**Instructions for the task:**
Could you work out how many lines in the material below hold the word "under"? Give only the number in reply.

**Source data:**

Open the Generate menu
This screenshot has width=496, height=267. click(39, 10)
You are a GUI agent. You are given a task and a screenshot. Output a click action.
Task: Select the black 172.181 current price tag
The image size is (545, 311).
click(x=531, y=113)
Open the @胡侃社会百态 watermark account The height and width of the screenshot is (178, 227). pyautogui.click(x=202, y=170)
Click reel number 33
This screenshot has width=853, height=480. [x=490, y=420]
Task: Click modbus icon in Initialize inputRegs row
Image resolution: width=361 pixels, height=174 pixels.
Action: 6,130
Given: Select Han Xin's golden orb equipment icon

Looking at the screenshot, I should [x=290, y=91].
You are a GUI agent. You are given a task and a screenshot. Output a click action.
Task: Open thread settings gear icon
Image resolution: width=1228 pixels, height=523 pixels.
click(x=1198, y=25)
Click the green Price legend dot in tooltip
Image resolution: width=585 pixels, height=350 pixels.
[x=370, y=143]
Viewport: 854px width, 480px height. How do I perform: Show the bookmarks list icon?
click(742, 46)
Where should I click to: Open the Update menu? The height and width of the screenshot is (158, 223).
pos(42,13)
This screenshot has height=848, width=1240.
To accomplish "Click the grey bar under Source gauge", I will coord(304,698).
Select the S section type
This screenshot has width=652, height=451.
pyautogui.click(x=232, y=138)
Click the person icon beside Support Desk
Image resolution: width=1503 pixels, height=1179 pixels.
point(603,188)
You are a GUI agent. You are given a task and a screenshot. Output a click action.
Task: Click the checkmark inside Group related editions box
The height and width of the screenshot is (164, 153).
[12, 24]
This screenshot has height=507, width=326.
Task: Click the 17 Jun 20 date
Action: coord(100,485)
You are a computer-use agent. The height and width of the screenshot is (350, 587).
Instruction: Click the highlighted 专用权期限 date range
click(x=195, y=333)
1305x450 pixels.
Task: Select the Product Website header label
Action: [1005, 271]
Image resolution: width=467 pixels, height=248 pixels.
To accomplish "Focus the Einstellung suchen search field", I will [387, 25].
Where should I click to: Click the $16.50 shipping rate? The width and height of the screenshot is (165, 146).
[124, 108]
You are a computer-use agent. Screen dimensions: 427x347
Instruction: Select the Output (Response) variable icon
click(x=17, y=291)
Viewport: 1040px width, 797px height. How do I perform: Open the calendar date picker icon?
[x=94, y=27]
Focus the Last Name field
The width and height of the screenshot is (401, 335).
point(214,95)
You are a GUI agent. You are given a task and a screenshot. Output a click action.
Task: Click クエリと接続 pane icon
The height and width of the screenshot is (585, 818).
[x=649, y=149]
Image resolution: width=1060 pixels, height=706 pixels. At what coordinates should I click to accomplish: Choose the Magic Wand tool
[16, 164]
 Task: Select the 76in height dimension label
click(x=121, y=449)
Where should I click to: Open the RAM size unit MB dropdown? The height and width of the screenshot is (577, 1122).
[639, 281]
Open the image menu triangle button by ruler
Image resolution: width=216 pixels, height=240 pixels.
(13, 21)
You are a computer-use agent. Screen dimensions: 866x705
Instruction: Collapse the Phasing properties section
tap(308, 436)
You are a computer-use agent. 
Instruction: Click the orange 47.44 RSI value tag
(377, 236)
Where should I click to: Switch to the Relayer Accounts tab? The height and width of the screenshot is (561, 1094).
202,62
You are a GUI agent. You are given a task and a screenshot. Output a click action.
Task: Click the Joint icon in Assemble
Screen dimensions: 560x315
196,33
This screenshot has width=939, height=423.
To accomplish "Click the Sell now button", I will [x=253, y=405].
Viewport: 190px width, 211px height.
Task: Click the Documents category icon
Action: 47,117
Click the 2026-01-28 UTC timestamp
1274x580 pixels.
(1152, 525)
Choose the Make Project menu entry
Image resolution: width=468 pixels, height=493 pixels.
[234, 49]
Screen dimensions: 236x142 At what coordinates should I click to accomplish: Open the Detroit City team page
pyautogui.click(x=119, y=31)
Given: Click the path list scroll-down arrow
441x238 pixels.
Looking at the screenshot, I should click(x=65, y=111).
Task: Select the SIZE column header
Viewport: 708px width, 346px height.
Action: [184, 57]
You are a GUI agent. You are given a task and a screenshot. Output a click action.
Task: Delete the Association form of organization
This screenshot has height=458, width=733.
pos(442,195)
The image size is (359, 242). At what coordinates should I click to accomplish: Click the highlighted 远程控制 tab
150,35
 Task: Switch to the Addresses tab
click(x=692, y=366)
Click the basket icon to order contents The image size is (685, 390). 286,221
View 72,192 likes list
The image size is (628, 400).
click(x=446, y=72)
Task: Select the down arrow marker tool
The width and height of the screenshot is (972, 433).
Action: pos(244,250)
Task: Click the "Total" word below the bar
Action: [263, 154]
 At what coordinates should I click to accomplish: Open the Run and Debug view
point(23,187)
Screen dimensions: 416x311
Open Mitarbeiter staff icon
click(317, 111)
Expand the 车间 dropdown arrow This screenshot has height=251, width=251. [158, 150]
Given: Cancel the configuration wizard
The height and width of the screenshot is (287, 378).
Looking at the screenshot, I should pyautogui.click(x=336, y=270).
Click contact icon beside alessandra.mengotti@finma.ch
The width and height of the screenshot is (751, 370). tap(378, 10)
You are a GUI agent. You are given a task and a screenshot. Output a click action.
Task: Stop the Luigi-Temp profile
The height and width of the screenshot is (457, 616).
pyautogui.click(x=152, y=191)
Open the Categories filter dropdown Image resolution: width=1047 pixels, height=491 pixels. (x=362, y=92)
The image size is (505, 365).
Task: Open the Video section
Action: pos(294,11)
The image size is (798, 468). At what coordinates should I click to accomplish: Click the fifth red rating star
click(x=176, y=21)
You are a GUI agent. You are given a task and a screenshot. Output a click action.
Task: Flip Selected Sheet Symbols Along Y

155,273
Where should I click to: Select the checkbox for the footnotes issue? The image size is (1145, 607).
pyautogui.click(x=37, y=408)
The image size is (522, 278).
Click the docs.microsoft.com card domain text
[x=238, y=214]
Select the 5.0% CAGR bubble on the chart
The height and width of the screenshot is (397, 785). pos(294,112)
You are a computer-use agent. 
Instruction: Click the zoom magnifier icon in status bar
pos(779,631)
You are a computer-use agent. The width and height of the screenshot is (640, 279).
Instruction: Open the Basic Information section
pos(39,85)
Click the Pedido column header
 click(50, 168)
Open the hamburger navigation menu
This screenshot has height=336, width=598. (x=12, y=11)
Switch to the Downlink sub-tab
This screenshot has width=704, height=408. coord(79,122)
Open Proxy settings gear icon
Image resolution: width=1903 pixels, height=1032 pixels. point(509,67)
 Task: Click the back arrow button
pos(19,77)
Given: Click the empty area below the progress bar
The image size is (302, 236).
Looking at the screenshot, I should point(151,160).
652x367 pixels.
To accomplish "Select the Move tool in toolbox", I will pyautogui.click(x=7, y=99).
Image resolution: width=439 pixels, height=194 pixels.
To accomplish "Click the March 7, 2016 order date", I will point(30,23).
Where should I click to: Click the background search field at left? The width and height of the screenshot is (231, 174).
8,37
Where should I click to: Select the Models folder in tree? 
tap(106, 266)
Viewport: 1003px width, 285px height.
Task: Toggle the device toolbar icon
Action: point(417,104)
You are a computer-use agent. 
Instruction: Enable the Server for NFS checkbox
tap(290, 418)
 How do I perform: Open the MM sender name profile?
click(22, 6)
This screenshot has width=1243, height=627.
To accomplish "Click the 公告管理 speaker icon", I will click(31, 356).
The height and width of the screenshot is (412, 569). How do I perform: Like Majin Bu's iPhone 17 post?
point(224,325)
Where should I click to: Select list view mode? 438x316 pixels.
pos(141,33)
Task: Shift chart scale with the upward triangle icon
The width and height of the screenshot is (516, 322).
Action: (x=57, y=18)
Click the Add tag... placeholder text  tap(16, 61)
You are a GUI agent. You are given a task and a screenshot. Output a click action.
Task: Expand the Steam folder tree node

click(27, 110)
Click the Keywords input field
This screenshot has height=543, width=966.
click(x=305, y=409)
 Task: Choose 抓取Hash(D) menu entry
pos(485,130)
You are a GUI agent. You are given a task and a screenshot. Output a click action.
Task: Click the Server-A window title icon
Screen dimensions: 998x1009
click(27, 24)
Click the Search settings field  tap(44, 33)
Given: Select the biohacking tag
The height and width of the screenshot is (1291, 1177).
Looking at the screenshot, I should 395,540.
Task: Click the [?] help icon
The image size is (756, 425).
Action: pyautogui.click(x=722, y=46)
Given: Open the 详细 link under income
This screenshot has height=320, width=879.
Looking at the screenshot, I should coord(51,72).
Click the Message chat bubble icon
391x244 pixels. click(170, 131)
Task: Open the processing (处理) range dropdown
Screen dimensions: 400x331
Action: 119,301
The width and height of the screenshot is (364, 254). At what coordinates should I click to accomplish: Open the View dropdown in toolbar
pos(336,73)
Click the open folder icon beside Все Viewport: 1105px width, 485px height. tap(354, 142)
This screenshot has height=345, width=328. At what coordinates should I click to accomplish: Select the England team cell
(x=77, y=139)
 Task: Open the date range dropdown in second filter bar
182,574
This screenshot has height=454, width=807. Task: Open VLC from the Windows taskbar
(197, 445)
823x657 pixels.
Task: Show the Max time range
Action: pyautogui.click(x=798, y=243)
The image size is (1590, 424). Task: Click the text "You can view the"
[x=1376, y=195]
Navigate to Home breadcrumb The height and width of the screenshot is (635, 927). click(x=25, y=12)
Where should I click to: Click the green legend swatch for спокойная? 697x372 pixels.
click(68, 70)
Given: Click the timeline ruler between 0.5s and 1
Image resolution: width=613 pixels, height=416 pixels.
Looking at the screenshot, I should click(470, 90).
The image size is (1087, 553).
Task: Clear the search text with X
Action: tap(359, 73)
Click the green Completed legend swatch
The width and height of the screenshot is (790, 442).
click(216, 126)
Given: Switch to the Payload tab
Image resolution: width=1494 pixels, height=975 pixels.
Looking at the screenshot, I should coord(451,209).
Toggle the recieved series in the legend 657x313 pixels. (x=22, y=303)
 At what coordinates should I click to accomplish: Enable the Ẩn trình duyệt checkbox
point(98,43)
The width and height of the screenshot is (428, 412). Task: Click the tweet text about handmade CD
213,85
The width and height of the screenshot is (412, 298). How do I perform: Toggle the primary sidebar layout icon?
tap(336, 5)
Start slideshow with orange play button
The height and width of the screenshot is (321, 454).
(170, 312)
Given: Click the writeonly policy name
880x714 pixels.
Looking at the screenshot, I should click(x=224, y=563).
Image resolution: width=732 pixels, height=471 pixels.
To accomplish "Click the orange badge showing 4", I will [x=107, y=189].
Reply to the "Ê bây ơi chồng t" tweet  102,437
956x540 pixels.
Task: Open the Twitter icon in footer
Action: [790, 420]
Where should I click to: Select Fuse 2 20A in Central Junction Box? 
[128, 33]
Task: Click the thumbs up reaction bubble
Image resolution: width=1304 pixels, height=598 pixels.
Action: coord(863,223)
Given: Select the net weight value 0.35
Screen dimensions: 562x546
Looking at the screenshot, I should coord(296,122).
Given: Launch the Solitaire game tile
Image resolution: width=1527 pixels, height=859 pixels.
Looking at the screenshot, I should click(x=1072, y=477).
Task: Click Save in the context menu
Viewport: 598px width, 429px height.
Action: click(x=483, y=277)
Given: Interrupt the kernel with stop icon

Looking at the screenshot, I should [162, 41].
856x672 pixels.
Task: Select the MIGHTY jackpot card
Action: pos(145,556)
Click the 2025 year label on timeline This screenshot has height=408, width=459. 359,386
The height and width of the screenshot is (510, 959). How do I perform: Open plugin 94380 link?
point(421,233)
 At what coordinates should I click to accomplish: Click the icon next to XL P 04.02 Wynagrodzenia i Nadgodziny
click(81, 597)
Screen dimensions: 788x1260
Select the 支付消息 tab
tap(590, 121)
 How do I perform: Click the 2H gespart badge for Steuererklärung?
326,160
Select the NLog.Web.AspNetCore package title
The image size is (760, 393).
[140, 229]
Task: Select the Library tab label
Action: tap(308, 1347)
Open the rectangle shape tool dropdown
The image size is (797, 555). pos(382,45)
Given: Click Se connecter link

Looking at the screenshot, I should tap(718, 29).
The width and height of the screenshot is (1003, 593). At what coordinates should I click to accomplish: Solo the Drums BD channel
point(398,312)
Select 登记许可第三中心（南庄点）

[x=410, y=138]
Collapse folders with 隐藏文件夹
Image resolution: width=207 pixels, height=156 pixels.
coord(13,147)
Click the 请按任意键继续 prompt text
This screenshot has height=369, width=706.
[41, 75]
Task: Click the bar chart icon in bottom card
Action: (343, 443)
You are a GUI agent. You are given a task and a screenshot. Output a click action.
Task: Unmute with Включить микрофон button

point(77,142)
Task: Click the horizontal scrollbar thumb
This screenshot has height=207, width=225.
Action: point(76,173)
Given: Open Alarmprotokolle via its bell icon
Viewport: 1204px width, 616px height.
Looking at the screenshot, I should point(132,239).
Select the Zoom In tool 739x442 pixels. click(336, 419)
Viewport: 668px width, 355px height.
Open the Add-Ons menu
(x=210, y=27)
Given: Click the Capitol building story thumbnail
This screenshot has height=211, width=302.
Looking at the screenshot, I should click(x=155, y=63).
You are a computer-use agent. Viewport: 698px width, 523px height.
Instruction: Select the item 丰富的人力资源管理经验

**Solved exercise:**
2